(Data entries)
————

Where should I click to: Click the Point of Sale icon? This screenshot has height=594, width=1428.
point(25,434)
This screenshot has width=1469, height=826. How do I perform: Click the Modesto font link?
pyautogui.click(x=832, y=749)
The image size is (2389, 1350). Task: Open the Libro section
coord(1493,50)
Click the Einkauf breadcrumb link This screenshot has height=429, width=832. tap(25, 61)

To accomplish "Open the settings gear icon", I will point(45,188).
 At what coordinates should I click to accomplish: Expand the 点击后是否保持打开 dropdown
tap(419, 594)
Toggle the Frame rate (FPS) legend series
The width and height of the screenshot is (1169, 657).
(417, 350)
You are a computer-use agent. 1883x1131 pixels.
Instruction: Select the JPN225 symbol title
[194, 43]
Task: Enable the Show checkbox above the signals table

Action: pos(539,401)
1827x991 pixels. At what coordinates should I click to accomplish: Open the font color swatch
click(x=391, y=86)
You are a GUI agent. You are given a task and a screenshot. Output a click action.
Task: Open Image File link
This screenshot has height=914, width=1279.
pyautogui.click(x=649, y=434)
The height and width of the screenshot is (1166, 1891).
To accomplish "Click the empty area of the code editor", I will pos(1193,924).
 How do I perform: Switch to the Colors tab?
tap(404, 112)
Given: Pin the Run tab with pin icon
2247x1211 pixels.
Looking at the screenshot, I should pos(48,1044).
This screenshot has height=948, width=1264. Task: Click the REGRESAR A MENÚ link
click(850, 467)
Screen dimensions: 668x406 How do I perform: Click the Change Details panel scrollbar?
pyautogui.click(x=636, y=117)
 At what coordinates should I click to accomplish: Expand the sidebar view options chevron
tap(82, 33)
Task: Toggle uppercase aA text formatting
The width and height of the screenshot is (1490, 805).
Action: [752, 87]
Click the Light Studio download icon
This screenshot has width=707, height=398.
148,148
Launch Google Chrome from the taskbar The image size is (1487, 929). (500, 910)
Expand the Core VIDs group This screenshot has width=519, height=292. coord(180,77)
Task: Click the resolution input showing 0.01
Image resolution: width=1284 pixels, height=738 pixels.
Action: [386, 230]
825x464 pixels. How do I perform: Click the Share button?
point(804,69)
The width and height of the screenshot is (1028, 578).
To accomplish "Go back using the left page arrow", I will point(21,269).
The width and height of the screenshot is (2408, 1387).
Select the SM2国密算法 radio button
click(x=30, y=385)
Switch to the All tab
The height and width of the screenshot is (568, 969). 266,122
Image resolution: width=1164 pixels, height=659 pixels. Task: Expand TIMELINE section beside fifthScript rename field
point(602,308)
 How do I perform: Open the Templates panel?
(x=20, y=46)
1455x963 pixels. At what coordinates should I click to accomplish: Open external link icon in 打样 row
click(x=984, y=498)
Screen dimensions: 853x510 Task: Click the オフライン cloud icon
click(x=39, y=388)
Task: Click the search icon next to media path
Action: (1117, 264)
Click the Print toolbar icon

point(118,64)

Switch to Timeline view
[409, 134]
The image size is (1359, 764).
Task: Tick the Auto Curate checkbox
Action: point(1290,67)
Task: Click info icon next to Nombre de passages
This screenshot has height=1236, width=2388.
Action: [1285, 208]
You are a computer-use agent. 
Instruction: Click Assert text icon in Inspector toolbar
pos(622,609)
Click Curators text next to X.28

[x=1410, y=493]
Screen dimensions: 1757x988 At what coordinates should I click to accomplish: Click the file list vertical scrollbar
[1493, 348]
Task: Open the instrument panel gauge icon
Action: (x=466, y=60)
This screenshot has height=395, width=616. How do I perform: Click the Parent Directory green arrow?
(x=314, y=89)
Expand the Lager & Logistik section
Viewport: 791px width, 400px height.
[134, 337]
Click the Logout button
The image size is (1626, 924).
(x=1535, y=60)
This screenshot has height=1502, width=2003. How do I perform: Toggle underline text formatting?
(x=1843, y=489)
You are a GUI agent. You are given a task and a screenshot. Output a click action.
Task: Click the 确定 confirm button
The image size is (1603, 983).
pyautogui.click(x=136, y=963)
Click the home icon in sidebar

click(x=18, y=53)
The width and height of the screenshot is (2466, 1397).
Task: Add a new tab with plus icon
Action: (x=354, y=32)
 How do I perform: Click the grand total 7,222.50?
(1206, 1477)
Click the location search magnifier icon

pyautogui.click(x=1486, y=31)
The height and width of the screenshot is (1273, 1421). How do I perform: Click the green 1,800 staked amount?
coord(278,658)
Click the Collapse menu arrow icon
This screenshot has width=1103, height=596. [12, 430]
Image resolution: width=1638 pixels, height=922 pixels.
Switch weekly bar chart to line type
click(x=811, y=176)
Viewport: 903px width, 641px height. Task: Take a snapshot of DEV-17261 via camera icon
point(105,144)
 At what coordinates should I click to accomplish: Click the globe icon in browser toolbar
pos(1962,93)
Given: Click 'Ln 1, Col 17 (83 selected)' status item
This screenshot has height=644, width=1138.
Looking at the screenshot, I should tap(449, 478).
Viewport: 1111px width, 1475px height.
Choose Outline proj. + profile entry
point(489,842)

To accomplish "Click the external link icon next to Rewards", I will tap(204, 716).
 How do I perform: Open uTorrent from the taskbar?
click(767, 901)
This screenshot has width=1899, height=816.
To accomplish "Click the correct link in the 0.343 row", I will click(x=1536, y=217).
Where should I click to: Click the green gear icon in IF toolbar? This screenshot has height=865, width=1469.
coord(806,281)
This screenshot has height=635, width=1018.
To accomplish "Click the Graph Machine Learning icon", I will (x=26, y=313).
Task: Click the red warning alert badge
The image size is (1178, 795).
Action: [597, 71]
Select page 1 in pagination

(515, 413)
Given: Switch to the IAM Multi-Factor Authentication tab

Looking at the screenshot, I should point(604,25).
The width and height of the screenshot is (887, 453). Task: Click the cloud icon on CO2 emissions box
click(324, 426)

————

All of the data above needs to be written out exactly.

Written solution ::
Where should I click to: Click the Point of Sale icon? This screenshot has height=594, width=1428.
point(25,434)
This screenshot has width=1469, height=826. How do I perform: Click the Modesto font link?
pyautogui.click(x=832, y=749)
The image size is (2389, 1350). Task: Open the Libro section
coord(1493,50)
Click the Einkauf breadcrumb link This screenshot has height=429, width=832. tap(25, 61)

To accomplish "Open the settings gear icon", I will point(45,188).
 At what coordinates should I click to accomplish: Expand the 点击后是否保持打开 dropdown
tap(419, 594)
Toggle the Frame rate (FPS) legend series
The width and height of the screenshot is (1169, 657).
(417, 350)
You are a computer-use agent. 1883x1131 pixels.
Instruction: Select the JPN225 symbol title
[194, 43]
Task: Enable the Show checkbox above the signals table

Action: pos(539,401)
1827x991 pixels. At what coordinates should I click to accomplish: Open the font color swatch
click(x=391, y=86)
You are a GUI agent. You are given a task and a screenshot. Output a click action.
Task: Open Image File link
This screenshot has height=914, width=1279.
pyautogui.click(x=649, y=434)
The height and width of the screenshot is (1166, 1891).
To accomplish "Click the empty area of the code editor", I will pos(1193,924).
 How do I perform: Switch to the Colors tab?
tap(404, 112)
Given: Pin the Run tab with pin icon
2247x1211 pixels.
Looking at the screenshot, I should pos(48,1044).
This screenshot has height=948, width=1264. Task: Click the REGRESAR A MENÚ link
click(850, 467)
Screen dimensions: 668x406 How do I perform: Click the Change Details panel scrollbar?
pyautogui.click(x=636, y=117)
 At what coordinates should I click to accomplish: Expand the sidebar view options chevron
tap(82, 33)
Task: Toggle uppercase aA text formatting
The width and height of the screenshot is (1490, 805).
Action: [752, 87]
Click the Light Studio download icon
This screenshot has width=707, height=398.
148,148
Launch Google Chrome from the taskbar The image size is (1487, 929). (500, 910)
Expand the Core VIDs group This screenshot has width=519, height=292. coord(180,77)
Task: Click the resolution input showing 0.01
Image resolution: width=1284 pixels, height=738 pixels.
Action: [386, 230]
825x464 pixels. How do I perform: Click the Share button?
point(804,69)
The width and height of the screenshot is (1028, 578).
To accomplish "Go back using the left page arrow", I will point(21,269).
The width and height of the screenshot is (2408, 1387).
Select the SM2国密算法 radio button
click(x=30, y=385)
Switch to the All tab
The height and width of the screenshot is (568, 969). 266,122
Image resolution: width=1164 pixels, height=659 pixels. Task: Expand TIMELINE section beside fifthScript rename field
point(602,308)
 How do I perform: Open the Templates panel?
(x=20, y=46)
1455x963 pixels. At what coordinates should I click to accomplish: Open external link icon in 打样 row
click(x=984, y=498)
Screen dimensions: 853x510 Task: Click the オフライン cloud icon
click(x=39, y=388)
Task: Click the search icon next to media path
Action: (1117, 264)
Click the Print toolbar icon

point(118,64)

Switch to Timeline view
[409, 134]
The image size is (1359, 764).
Task: Tick the Auto Curate checkbox
Action: point(1290,67)
Task: Click info icon next to Nombre de passages
This screenshot has height=1236, width=2388.
Action: [1285, 208]
You are a computer-use agent. 
Instruction: Click Assert text icon in Inspector toolbar
pos(622,609)
Click Curators text next to X.28

[x=1410, y=493]
Screen dimensions: 1757x988 At what coordinates should I click to accomplish: Click the file list vertical scrollbar
[1493, 348]
Task: Open the instrument panel gauge icon
Action: (x=466, y=60)
This screenshot has height=395, width=616. How do I perform: Click the Parent Directory green arrow?
(x=314, y=89)
Expand the Lager & Logistik section
Viewport: 791px width, 400px height.
[134, 337]
Click the Logout button
The image size is (1626, 924).
(x=1535, y=60)
This screenshot has height=1502, width=2003. How do I perform: Toggle underline text formatting?
(x=1843, y=489)
You are a GUI agent. You are given a task and a screenshot. Output a click action.
Task: Click the 确定 confirm button
The image size is (1603, 983).
pyautogui.click(x=136, y=963)
Click the home icon in sidebar

click(x=18, y=53)
The width and height of the screenshot is (2466, 1397).
Task: Add a new tab with plus icon
Action: (x=354, y=32)
 How do I perform: Click the grand total 7,222.50?
(1206, 1477)
Click the location search magnifier icon

pyautogui.click(x=1486, y=31)
The height and width of the screenshot is (1273, 1421). How do I perform: Click the green 1,800 staked amount?
coord(278,658)
Click the Collapse menu arrow icon
This screenshot has width=1103, height=596. [12, 430]
Image resolution: width=1638 pixels, height=922 pixels.
Switch weekly bar chart to line type
click(x=811, y=176)
Viewport: 903px width, 641px height. Task: Take a snapshot of DEV-17261 via camera icon
point(105,144)
 At what coordinates should I click to accomplish: Click the globe icon in browser toolbar
pos(1962,93)
Given: Click 'Ln 1, Col 17 (83 selected)' status item
This screenshot has height=644, width=1138.
Looking at the screenshot, I should tap(449, 478).
Viewport: 1111px width, 1475px height.
Choose Outline proj. + profile entry
point(489,842)

To accomplish "Click the external link icon next to Rewards", I will tap(204, 716).
 How do I perform: Open uTorrent from the taskbar?
click(767, 901)
This screenshot has width=1899, height=816.
To accomplish "Click the correct link in the 0.343 row", I will click(x=1536, y=217).
Where should I click to: Click the green gear icon in IF toolbar? This screenshot has height=865, width=1469.
coord(806,281)
This screenshot has height=635, width=1018.
To accomplish "Click the Graph Machine Learning icon", I will (x=26, y=313).
Task: Click the red warning alert badge
The image size is (1178, 795).
Action: [597, 71]
Select page 1 in pagination

(515, 413)
Given: Switch to the IAM Multi-Factor Authentication tab

Looking at the screenshot, I should point(604,25).
The width and height of the screenshot is (887, 453). Task: Click the cloud icon on CO2 emissions box
click(324, 426)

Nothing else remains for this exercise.